____ Supplied records

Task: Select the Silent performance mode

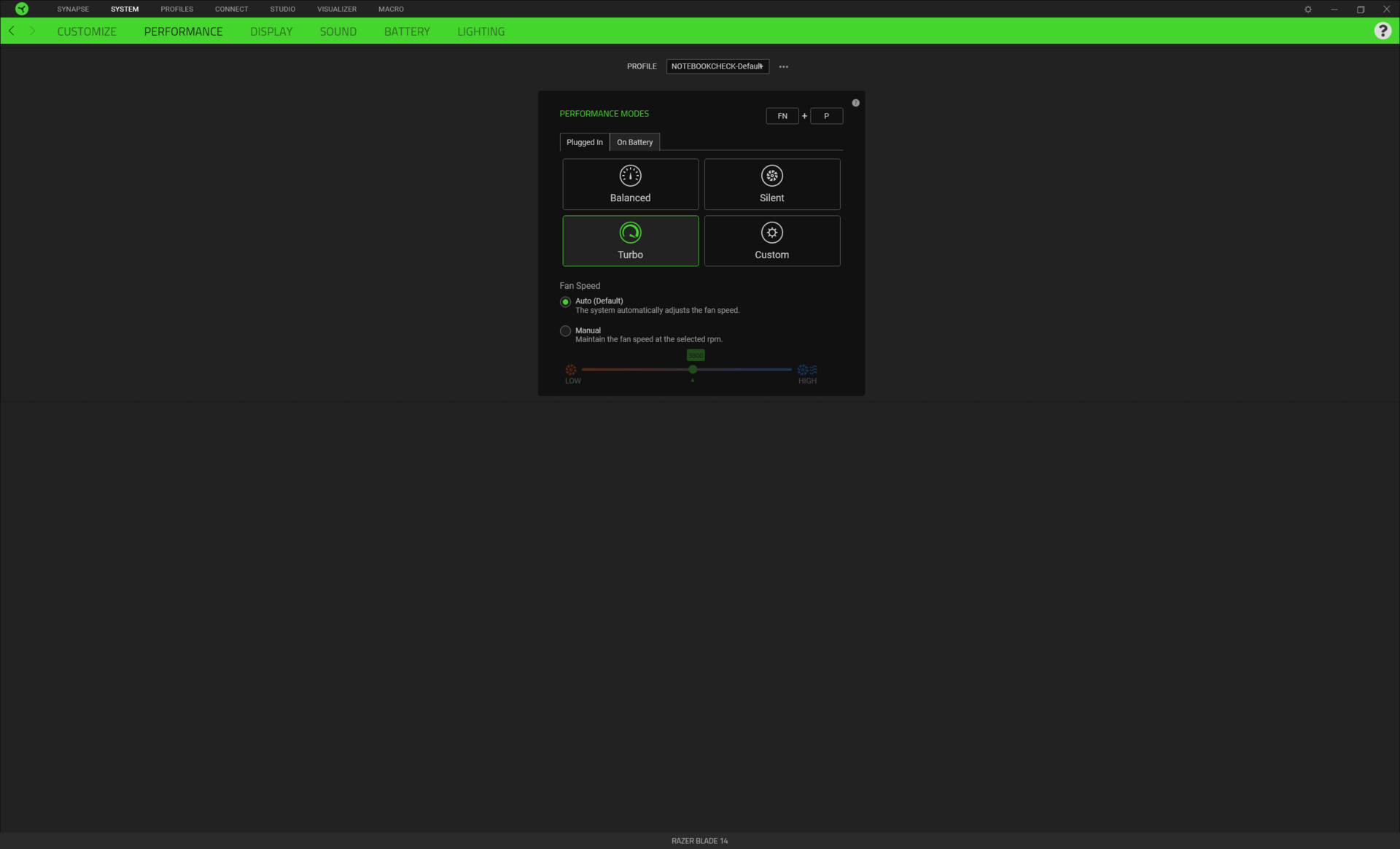Action: (771, 185)

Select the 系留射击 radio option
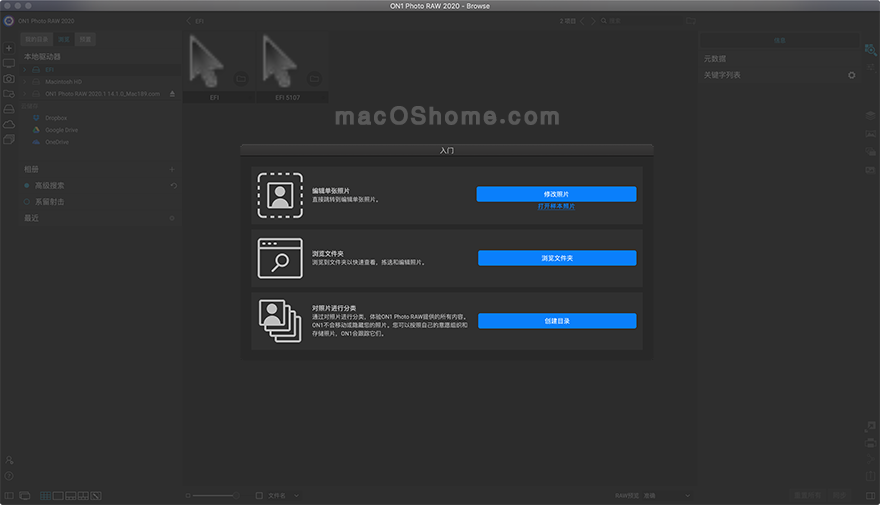coord(27,201)
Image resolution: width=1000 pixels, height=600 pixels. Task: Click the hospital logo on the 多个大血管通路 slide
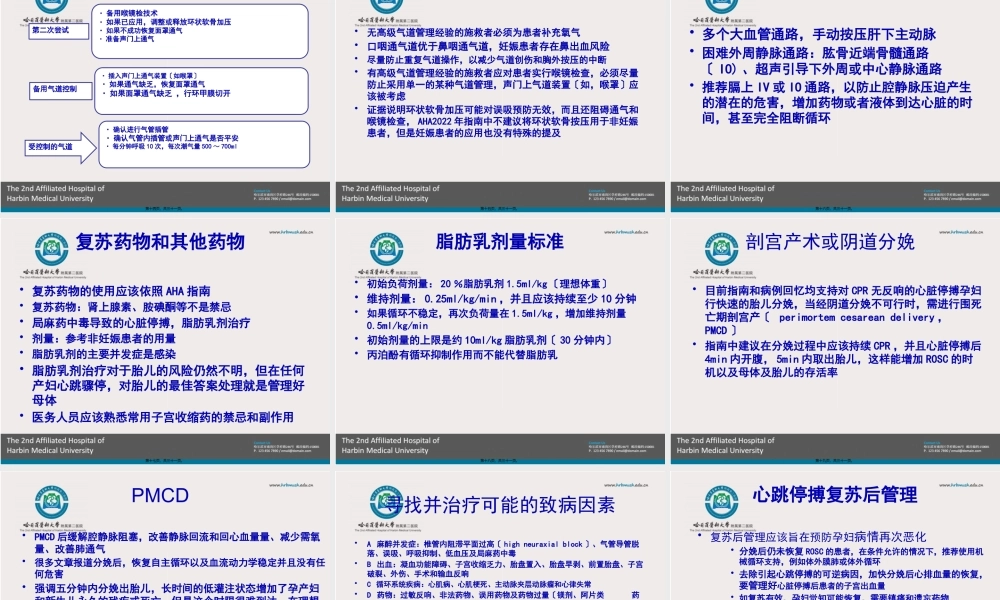click(724, 6)
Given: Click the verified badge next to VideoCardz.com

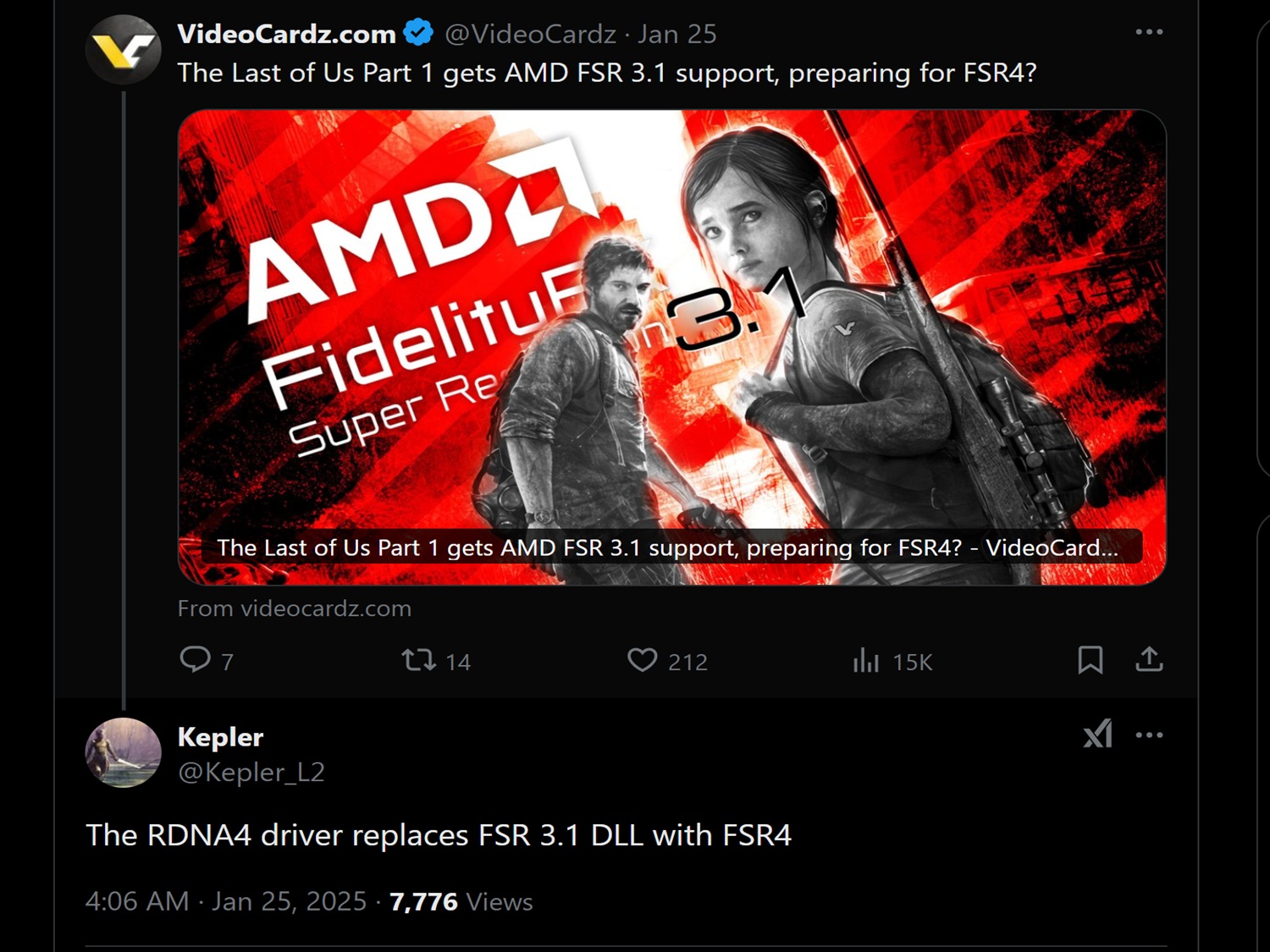Looking at the screenshot, I should click(x=418, y=33).
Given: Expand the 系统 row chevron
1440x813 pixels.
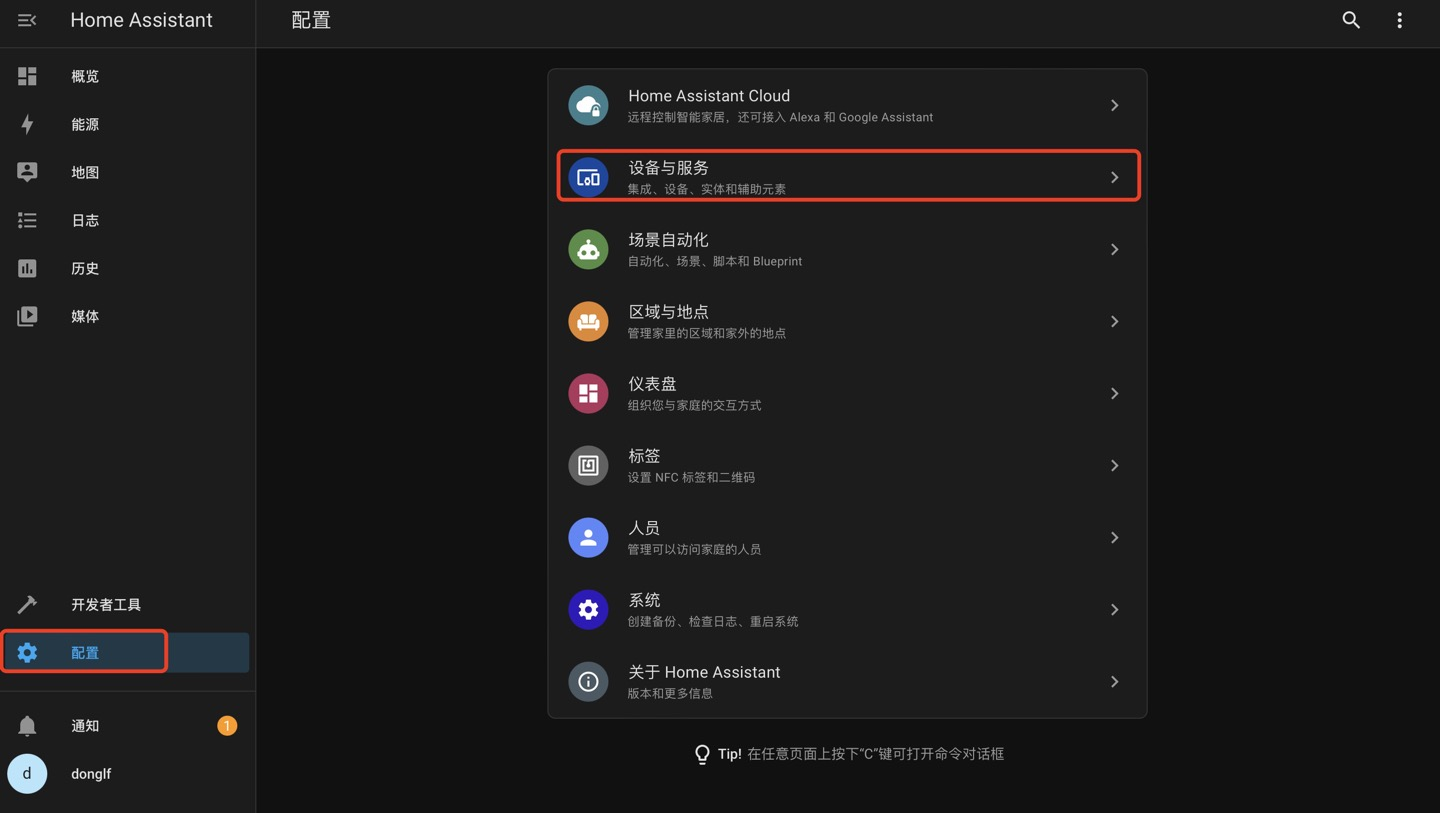Looking at the screenshot, I should (1114, 609).
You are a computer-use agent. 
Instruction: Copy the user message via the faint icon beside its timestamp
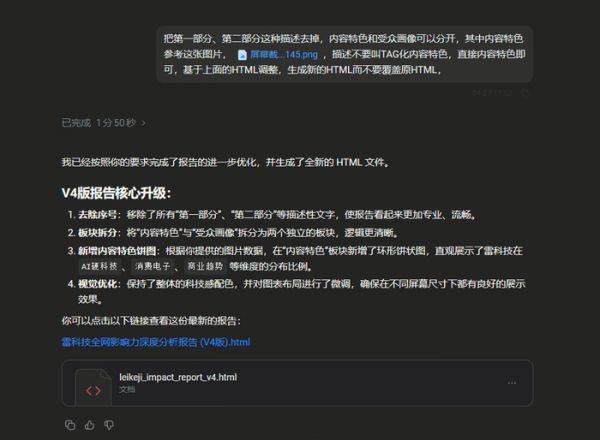[526, 93]
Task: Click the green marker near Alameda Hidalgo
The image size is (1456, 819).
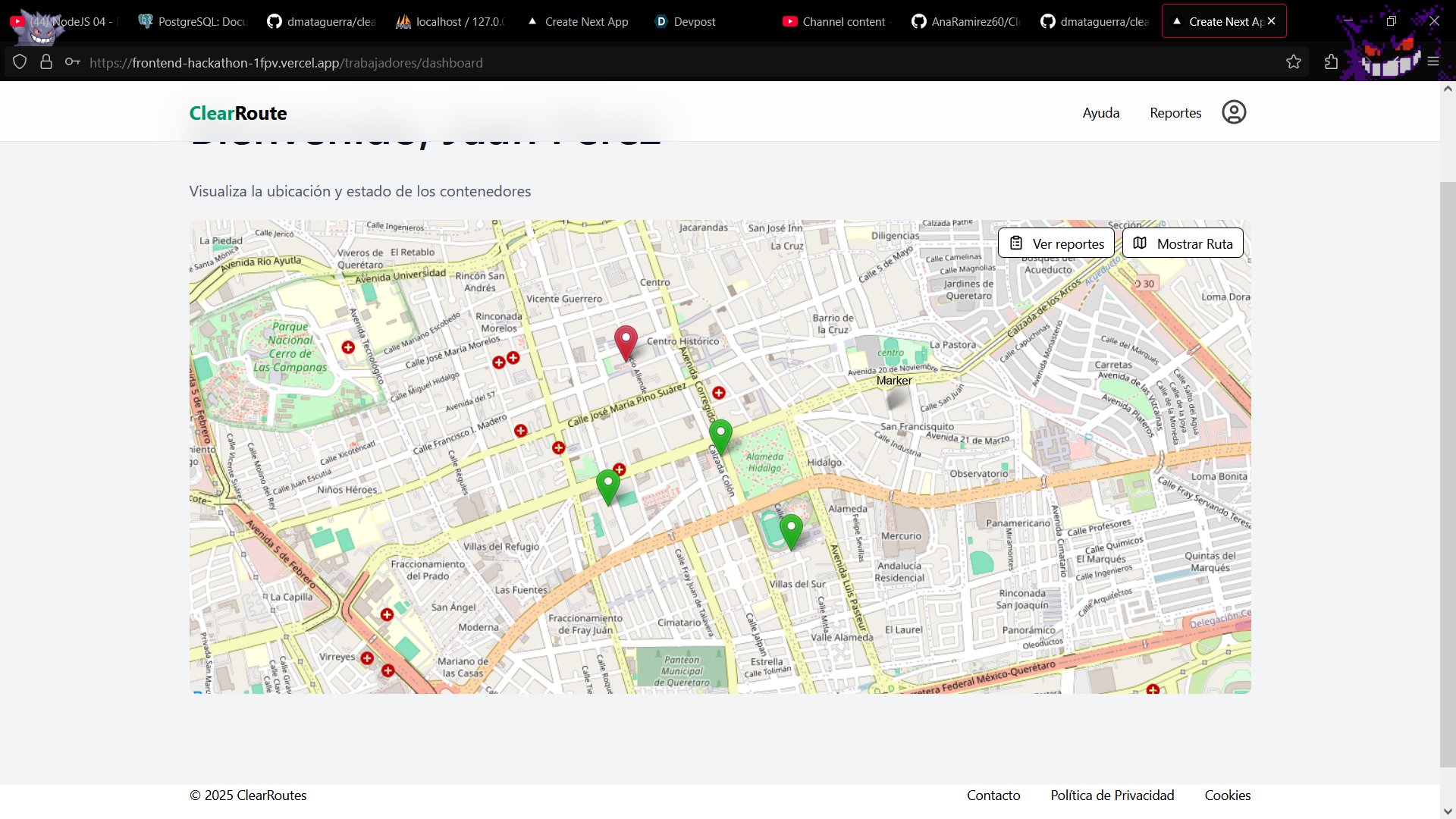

________

- **Exercise directions**
Copy out every line of the entries above word for word, leaving out the pictures.

- **Reply**
Task: Select the Silent performance mode

Action: (771, 185)

Select the 系留射击 radio option
coord(27,201)
Image resolution: width=1000 pixels, height=600 pixels. Task: Click the hospital logo on the 多个大血管通路 slide
click(724, 6)
Given: Click the verified badge next to VideoCardz.com

Looking at the screenshot, I should click(x=418, y=33).
Given: Expand the 系统 row chevron
1440x813 pixels.
Looking at the screenshot, I should (1114, 609).
You are a computer-use agent. 
Instruction: Copy the user message via the faint icon beside its timestamp
[526, 93]
Task: Click the green marker near Alameda Hidalgo
The image size is (1456, 819).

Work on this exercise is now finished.